Before a bent tree belonged to the forest, it belonged to itself, found the light, and grew.
Before a bent tree belonged to the forest, it belonged to itself, found the light, and grew.

Segment 2: Returning to Wholeness


Episode 7

You Belong to Yourself Before You Belong Anywhere Else

Who you are is not something you earn. It is something you return to. - Dr. Kidi

Reflection

“They call me Goggles,” she said, almost smiling, as she sat on the exam table.

The room was quiet in the way clinics often are. Bright lights. Clean walls.


I rolled my chair closer and lowered myself to her eye level. Not to examine her, but to meet her. She adjusted her glasses, though they did little to hide her large, bulging eyes.


“Goggles?” I asked. “Who calls you that?”


“My friends. My family. Everyone, really.”


At first, she kept it light.

A smirk.

A shrug.

A practiced expression of someone who has learned how to make discomfort easier for others to digest. Then her face shifted. Not dramatically. Just enough. The smile thinned. Her eyes softened. The body spoke before her words did.


“It’s how they show love in my circle,” she said. “They don’t mean it badly. It’s like a hug. To make me feel better.”


“Better about what?” I asked.


“My eyes,” she said. “They’re big. They stick out. They look like goggles.”


My patient, whom I will call Eva, had Thyroid Eye Disease, an autoimmune condition where inflammation causes the tissues behind the eyes to swell, persistently pushing them forward. It can affect vision, comfort, and appearance. It is not cosmetic. It is not a choice. It is the body responding to imbalance.


“Do they know it hurts you when they call you Goggles?” I asked, knowing the answer, yet wanting her to hear herself say it.


She paused. Then said quietly, “I don’t think so. Why would they? I’ve never told them. And I answer to it. I laugh with them.”

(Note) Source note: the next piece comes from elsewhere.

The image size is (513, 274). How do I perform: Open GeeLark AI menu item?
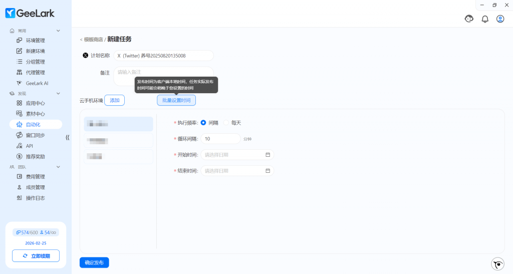coord(37,83)
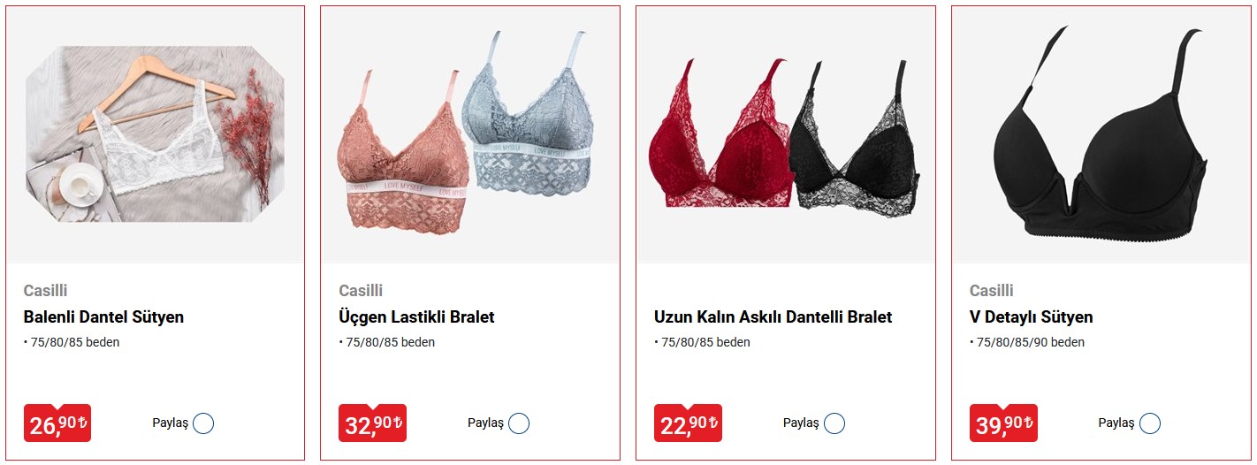Viewport: 1257px width, 465px height.
Task: Select the 32,90 price tag
Action: (373, 423)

“They can see it anyway,” she added. “Even through my glasses. Unless I wear dark ones. Sometimes I don’t know which is worse. Wearing sunglasses inside or letting them see my goggles.”


“My goggles?” I said gently. “You just used the same word to describe your eyes.”


“What choice do I have?” she whispered. “It’s true. They’re right.”


Her voice tried to stay steady, but her large, pearly eyes betrayed her pain. Tears gathered in them, holding the fluorescent light the way a tide holds the moon.


“Can you help me make them smaller?” she asked. Then came one last, soft “Please,” and the tears fell like clear beads slipping from a sacred place, tracing her cheeks with the elegance of rain on glass.


Even in sorrow, her eyes were not something to hide.

They were vast.

They were bright.

They were breathtaking.

Yet the world around her had taught her otherwise.


This was a familiar story. In middle and high school, anyone who looked different was often given a nickname without their consent, usually tied to a physical feature. Some of those names followed people into adulthood, and even now, many still respond to them as if they were their own. Rarely does anyone ask what it felt like to be renamed. It was not framed as cruelty.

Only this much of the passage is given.